• Given passage:
☆ ☆ ☆ ☆
13. CONTROL OF GROUP The main difficulties were likely to arise from the dispersal of the group into small craft loads, necessitated by the danger of loading any considerable portion of one unit in a craft liable to be sunk, with the consequent loss of control through the disruption of the normal chain of command; from the fact that parties, once so dispersed, were unable to feed themselves except from rations carried on the man; from the dependence of the group for its successful deployment on the assaulting troops carrying their first objectives; from the difficulty in allotting slender labour resources economically when the arrival of stores was interrupted by uncertain arrival of ships and unpredictable demands by forward troops; from the dependence of the whole organisation on fine weather (loading from ship to dukw became dangerous and often impossible in any seaway); from the probability of the beaches being shelled and bombarded from the air; and from the necessity for unloading by night as well as by day.
14. AMMUNITION As a result of experience gained in exercises it became apparent that forward troops might run short of ammunition before the ammunition dump was established and stocked.
To meet this danger it was decided, in 1944, to land 800 tons of ammunition early and to stack it in a number of small dumps at the rear of the beaches. These dumps were known as sector stores dumps and were to be consumed before drawing began on the main ammunition dump.
15.DEFENCE The immediate area of the beaches, and all dumps and installations were organised as defended localities. Anti-tank defence was provided by the 6-pounder guns of the infantry battalion, anti-aircraft guns in alternative role and Piat mortars. Air defence was provided by a specially constituted anti-aircraft regiment landed with assault and supporting troops. This composite regiment was equipped with 3.7-inch Bofors and triple Oerilkon guns, and was in support but not under command of the group. All Brens of the infantry battalion were also to be available for anti-aircraft defence.
16. MILITARY LANDING OFFICER The duties of the military landing officer and staff were to advise the group commander on all questions of movement of men, vehicles and stores; to prepare staff tables for embarkation of the group; and to maintain statistics of all quantities of stores landed.
☆ ☆ ☆ ☆
• Stored rows:
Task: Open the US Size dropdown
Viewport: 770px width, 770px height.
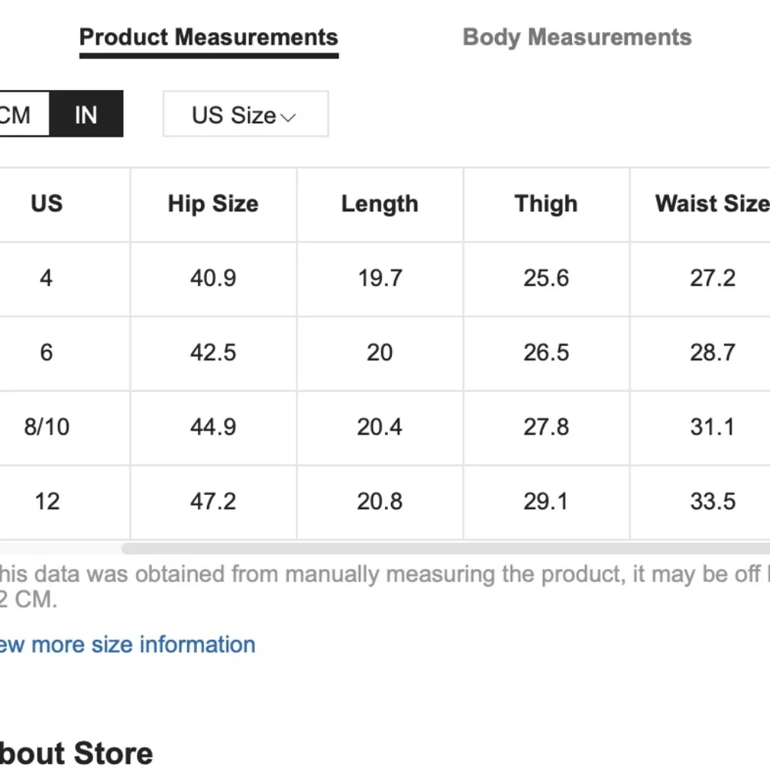Action: point(246,114)
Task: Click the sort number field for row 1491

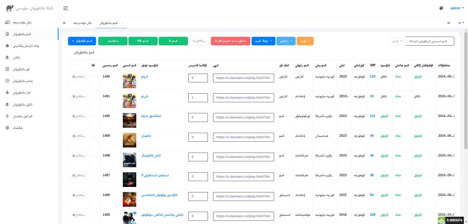Action: point(198,98)
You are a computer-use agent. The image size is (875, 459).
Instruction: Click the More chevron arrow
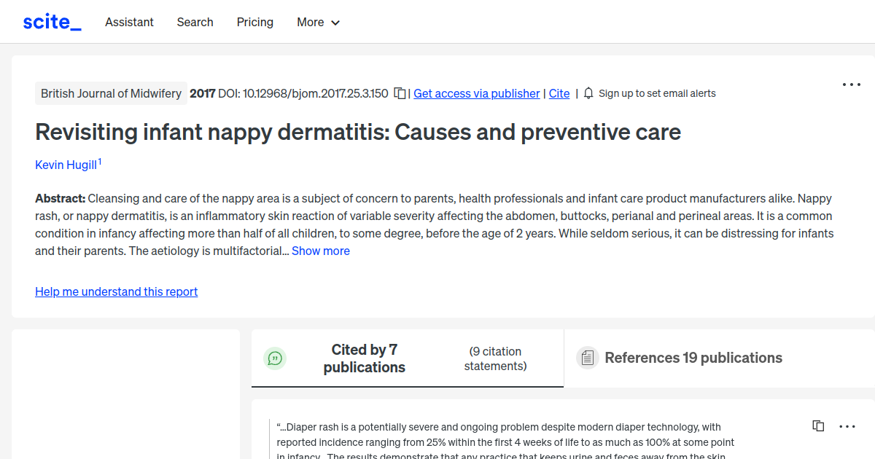pos(336,23)
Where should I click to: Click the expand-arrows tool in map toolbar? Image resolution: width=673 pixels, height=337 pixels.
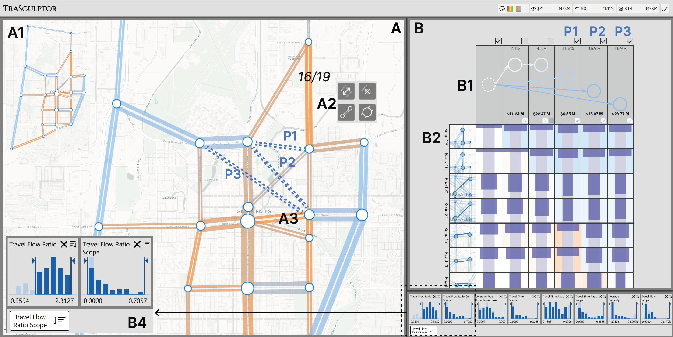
☆ ☆ ☆ ☆
• Written problem:
Copy out the part of the beach group text that opens with the words containing "15.DEFENCE The immediate" and closes with "of stores landed.", and swap "infantry battalion" for "rifle battalion". The lines above have nothing to do with this.

• Task response:
15.DEFENCE The immediate area of the beaches, and all dumps and installations were organised as defended localities. Anti-tank defence was provided by the 6-pounder guns of the rifle battalion, anti-aircraft guns in alternative role and Piat mortars. Air defence was provided by a specially constituted anti-aircraft regiment landed with assault and supporting troops. This composite regiment was equipped with 3.7-inch Bofors and triple Oerilkon guns, and was in support but not under command of the group. All Brens of the rifle battalion were also to be available for anti-aircraft defence.
16. MILITARY LANDING OFFICER The duties of the military landing officer and staff were to advise the group commander on all questions of movement of men, vehicles and stores; to prepare staff tables for embarkation of the group; and to maintain statistics of all quantities of stores landed.